* [TAREAS]:
1: Enumera las cosas que, según el fragmento, pusieron sobre la mesa.
2: Responde a partir del fragmento:
(a) ¿En medio de qué se encontraban?
(b) ¿Qué empezó la madre casi en automático?
(c) ¿Qué trozo de pescado sobresalía del plato hondo?
3: Repite sin cambios el fragmento desde "Quizá era porque" hasta "quemado de motor.".

* [FRAGMENTO DE LECTURA]:
════════════════

Quizá era porque estábamos en medio de una serie de criaderos de peces, pero la cantidad de moscas que empezaba a reunirse en torno a nosotros era material bíblico. Mi madre, casi en automático, empezó una oración:
Vosotras, las familiares,
inevitables golosas,
vosotras, moscas vulgares,
me evocáis todas las cosas.
Moscas de todas las horas,
de infancia y adolescencia,
de mi juventud dorada;
de esta segunda inocencia,
que da en no creer en nada.
Con una sorprendente velocidad, casi sospechosa, posicionaron sobre la mesa la milanesa; el refresco de manzana, y, finalmente, —con cierta parsimonia que no pasó desapercibida entre los clientes aledaños— un plato hondo; rebosante hasta el último milímetro; con un trozo de mojarra que sobresalía desde las agallas hasta las bruces, fácil 4 dedos sobre la superficie; en medio de un vaho marinero, insecticida y aceite quemado de motor.

════════════════

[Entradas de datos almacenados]
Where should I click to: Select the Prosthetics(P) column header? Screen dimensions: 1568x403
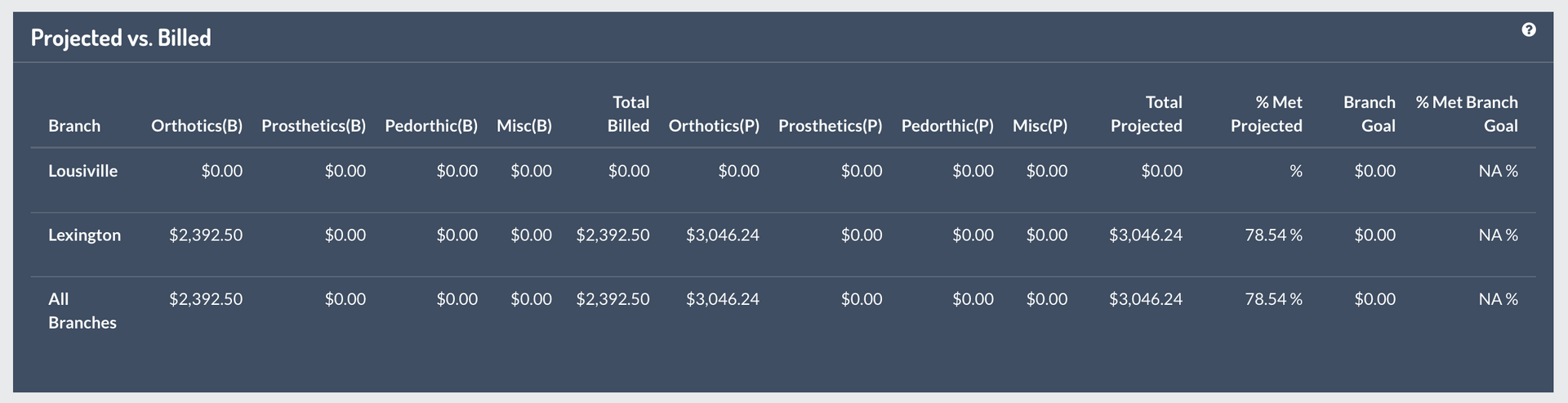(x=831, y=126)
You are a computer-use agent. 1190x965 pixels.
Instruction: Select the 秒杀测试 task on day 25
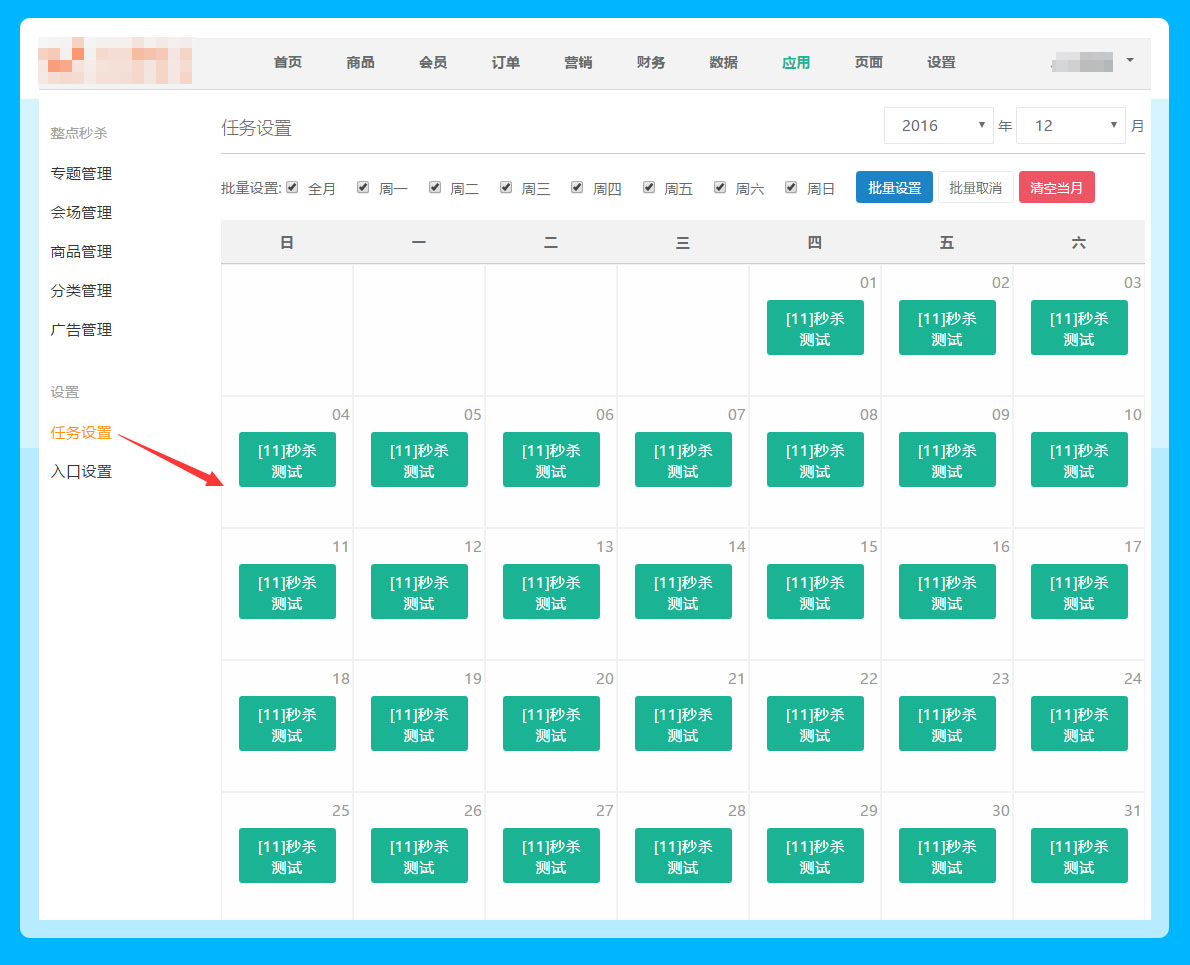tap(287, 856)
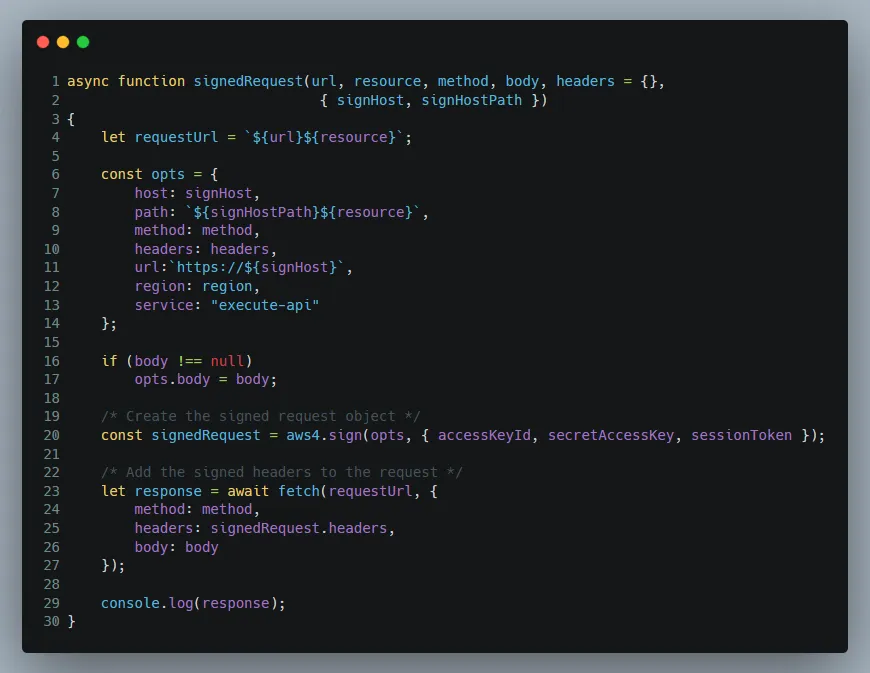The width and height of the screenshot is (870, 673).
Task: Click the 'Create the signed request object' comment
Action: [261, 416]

════════════════

* [RESPUESTAS]:
1:
- La milanesa
- El refresco de manzana
- Un plato hondo

2:
(a) En medio de una serie de criaderos de peces.
(b) Una oración.
(c) Un trozo de mojarra.

3:
Quizá era porque estábamos en medio de una serie de criaderos de peces, pero la cantidad de moscas que empezaba a reunirse en torno a nosotros era material bíblico. Mi madre, casi en automático, empezó una oración:
Vosotras, las familiares,
inevitables golosas,
vosotras, moscas vulgares,
me evocáis todas las cosas.
Moscas de todas las horas,
de infancia y adolescencia,
de mi juventud dorada;
de esta segunda inocencia,
que da en no creer en nada.
Con una sorprendente velocidad, casi sospechosa, posicionaron sobre la mesa la milanesa; el refresco de manzana, y, finalmente, —con cierta parsimonia que no pasó desapercibida entre los clientes aledaños— un plato hondo; rebosante hasta el último milímetro; con un trozo de mojarra que sobresalía desde las agallas hasta las bruces, fácil 4 dedos sobre la superficie; en medio de un vaho marinero, insecticida y aceite quemado de motor.